Okay, having lost 35 pounds, a few people have asked me how I did it. What you're going to get here is a very difficult plan that requires discipline. There is no easy way. I'd also like to give credit to Nigel, who helped develop the bare-bones plan that the doctor gave me into a more comprehensive and effective method.
First, cut out all of the following:
Fast food. No exceptions other than salads.
Anything that went in a deep fryer. Period.
Booze of any kind. No exceptions, no days off.
Junk food (chips, ice cream, pastries, etc)
Non-diet soda. This one is a killer.
You will notice that I have not mentioned carbs, etc. There is good reason for this. You NEED carbs.
Second, plan your calorie limit. Nigel pointed out a really good site,
http://thedailyplate.com Go there, and plug in your height, weight, age, etc, and tell it the following, no matter what the real case is:
1. I wish to maintain my present weight.
2. I do low/moderate exercise
When you do this, it will give you your "break even" calories. Subtract 500 from this number. This is your target goal, every day except Sunday. On Sunday, hit your break even number, but don't exceed it. You need to do this to be in decent condition for Monday at work, and to give yourself a rest.
Third, plan your diet, using the number generated above for your total daily intake. HOWEVER, no meal should be larger than the following example:
1. Two slices of bread, low cal mayo, and
either a piece of cheese OR meat the size of the palm of your hand.
2. A pile of veggies the size of your fist.
Calculate the calories involved (regging an account at the daily plate opens up all kinds of neat tools for doing this), and you can figure the number of meals per day. This is important...the idea is to shrink your stomach. Multiple small meals are better than 3 solid meals. Space these out evenly over the day. Plan 340 calories for 2 slimfasts or the like. This is important, and I'll cover it later. Also, plan 90 calories for bed time (also covered later)
If you aren't having a sammich, then substitute it with the food you are going to eat, but nothing larger than your fist in total volume.
Fourth, Eat a piece of fruit within 20 minutes of waking up (or veggies, etc), to keep your body from going into conservation mode.

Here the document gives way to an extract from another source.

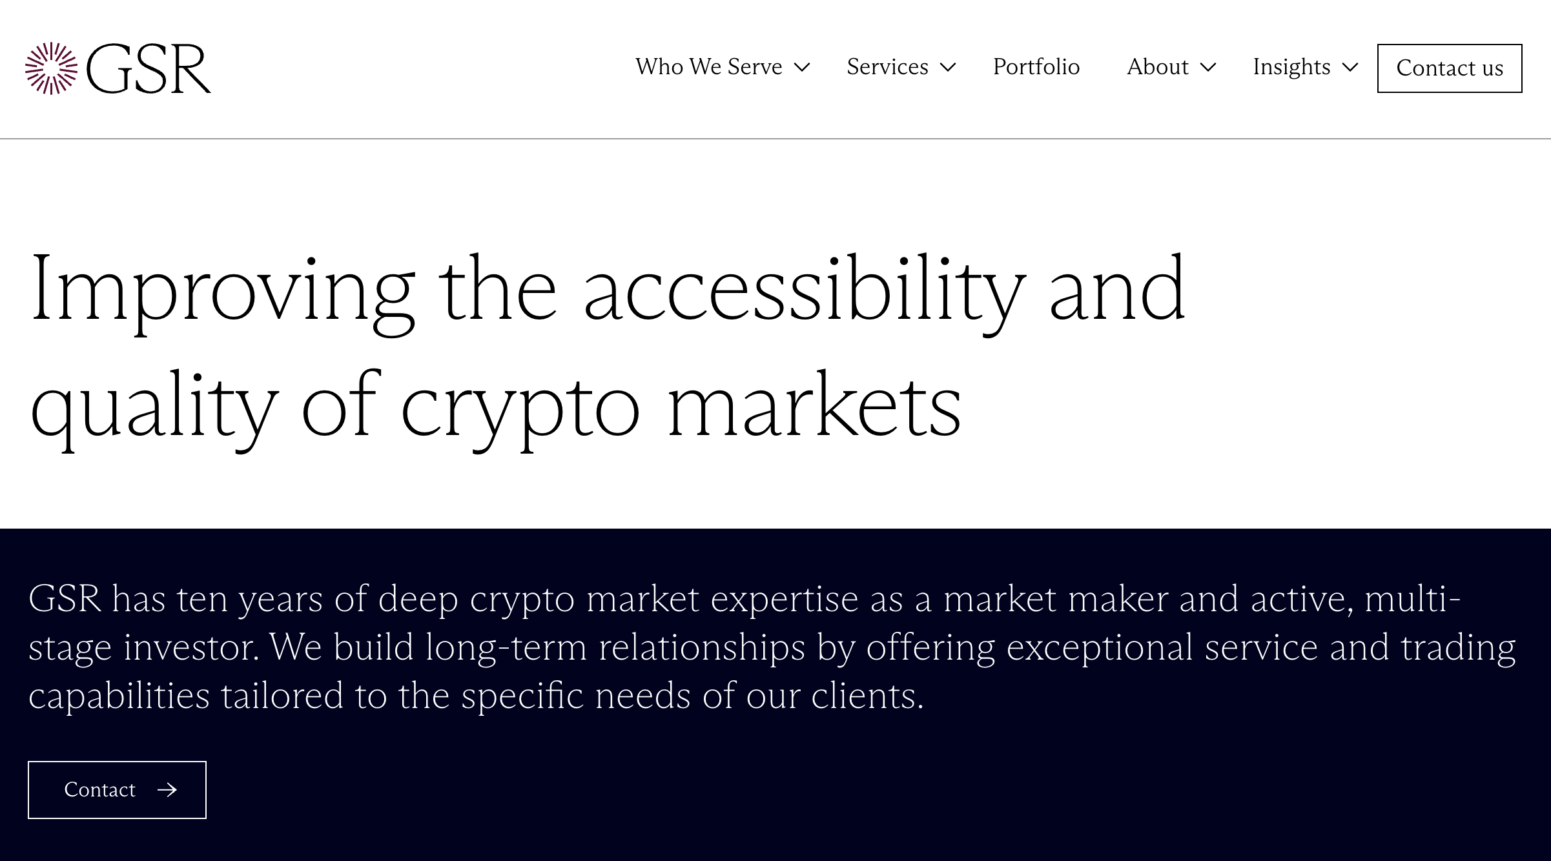This screenshot has height=861, width=1551.
Task: Click the About link in the top navigation
Action: tap(1158, 66)
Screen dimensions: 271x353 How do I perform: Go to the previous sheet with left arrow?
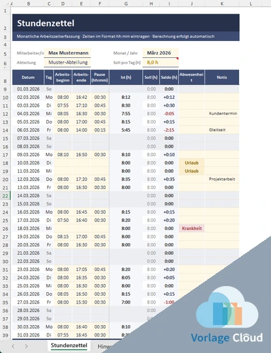click(13, 346)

Fifth, Veggies should be about 80% of your diet. This has the added advantage of being CHEAP. ONE piece of fruit per day (loose fruit like berries, etc, should again be the size of your fist.) Bear in mind that for these purposes, tomatoes are veggies, but corn and peas are fruit.
Sixth, DO NOT EAT WHILE ON THE COMPUTER OR WHILE WATCHING TV. If it's time to eat, get away from the comp or TV. Break the habit of eating while you do these things, they're killers.

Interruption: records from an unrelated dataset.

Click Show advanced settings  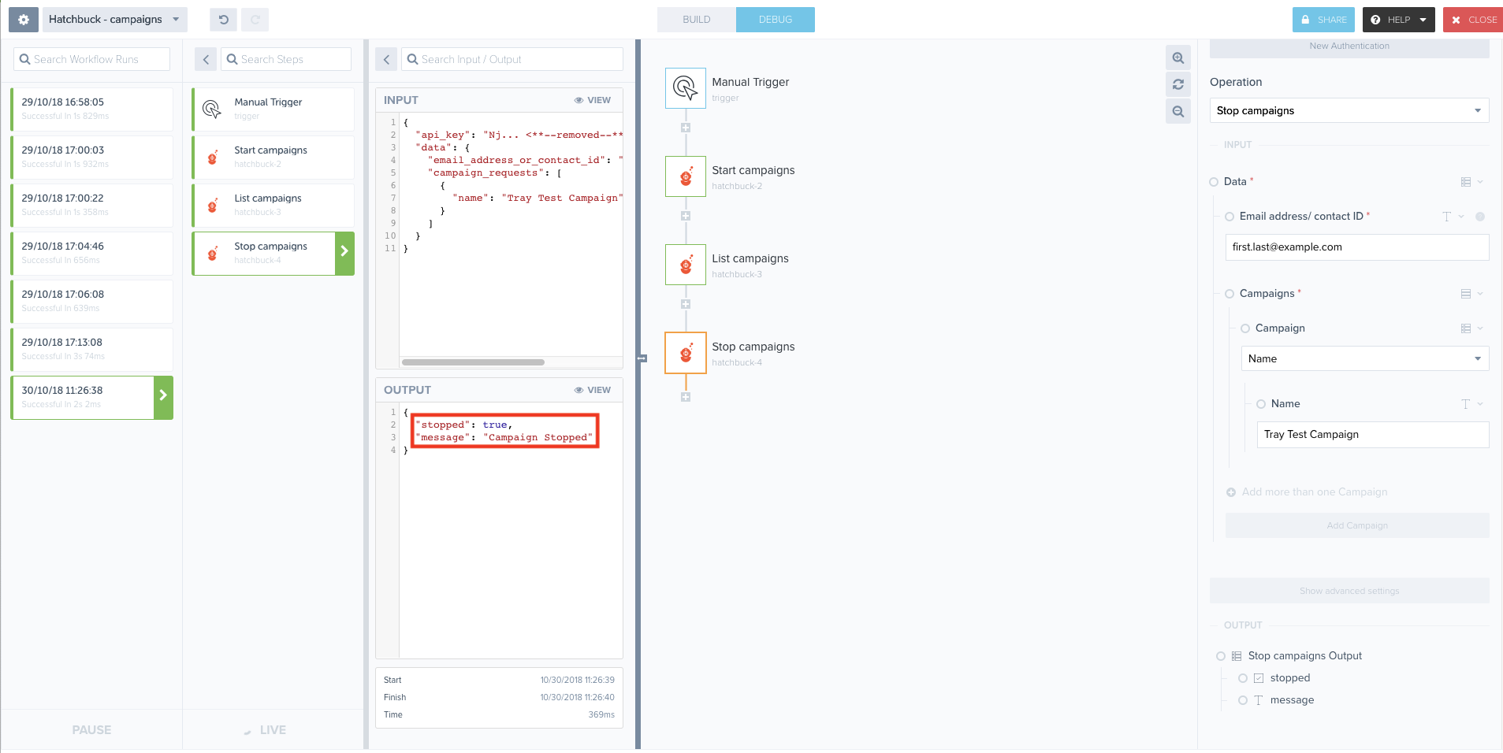[1349, 591]
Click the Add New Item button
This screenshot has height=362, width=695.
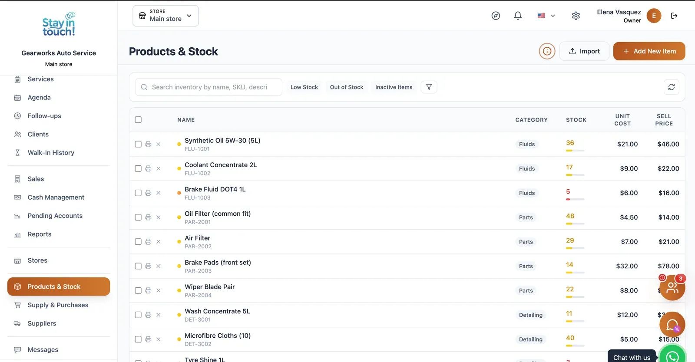tap(649, 51)
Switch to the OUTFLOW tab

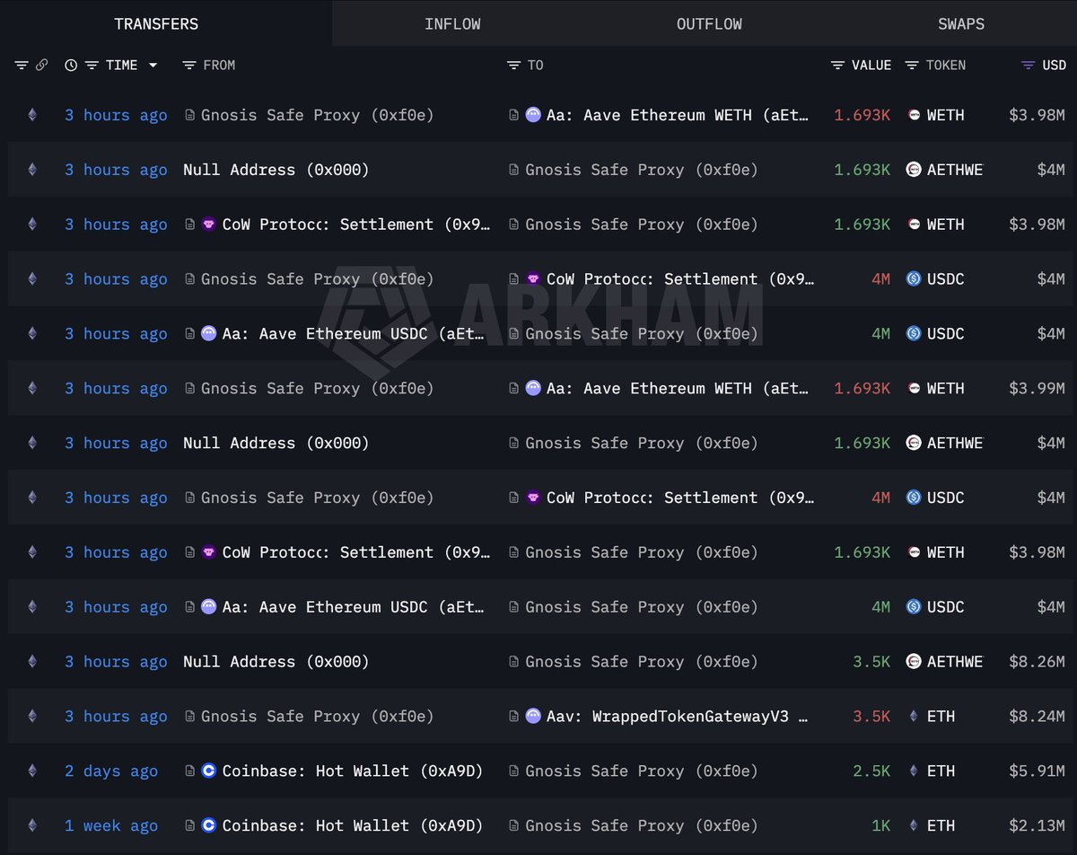click(x=709, y=24)
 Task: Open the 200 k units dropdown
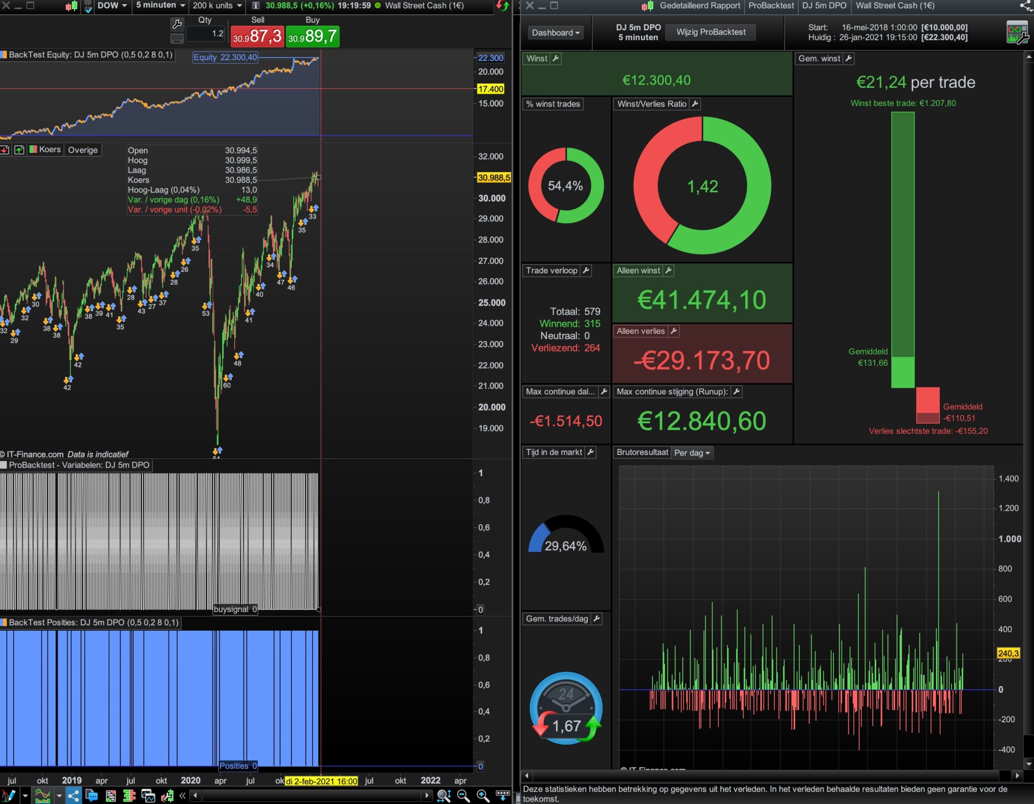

Seventh, Diet soda has zero calories. Coffee has 4 calories per cup, tea has zero, and water has zero. No milk (if you need calcium, take Tums), no juice.
Eighth, LEAVE THE TABLE HUNGRY. Do NOT fill up with low/no cal food like pickles, etc. The idea here is to shrink your stomach, which will ease unnecessary hunger. When you get too fucking hungry, have one of your two slimfasts. They're nothing but Potassium, and will trick your hunger for a couple of hours.

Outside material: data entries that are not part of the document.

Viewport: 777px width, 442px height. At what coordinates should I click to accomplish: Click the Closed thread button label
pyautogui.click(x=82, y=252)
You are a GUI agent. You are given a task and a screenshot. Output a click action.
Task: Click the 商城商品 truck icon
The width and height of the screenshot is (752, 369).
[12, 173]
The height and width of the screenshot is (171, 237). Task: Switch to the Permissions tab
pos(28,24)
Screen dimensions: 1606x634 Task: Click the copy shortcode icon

Ninth, Eat a salad right before bed. Garden salad ONLY. No meat, no eggs, no anything. Lettuce and sliced veggies only. Use either balsamic vinagarette or low fat Italian dressing. DO NOT PUT THE DRESSING ON THE SALAD, leave it on the side, and dip into it. This salad will let you go to bed without an empty stomach, and will also have the added advantage of making you shit the whole world out of your guts in the morning, which will make you feel better than you'd think possible.
Tenth, NO CHEATING. NO "VACATIONS". Not even if you're at a fucking wedding. NO EXCEPTIONS. I cannot stress this enough.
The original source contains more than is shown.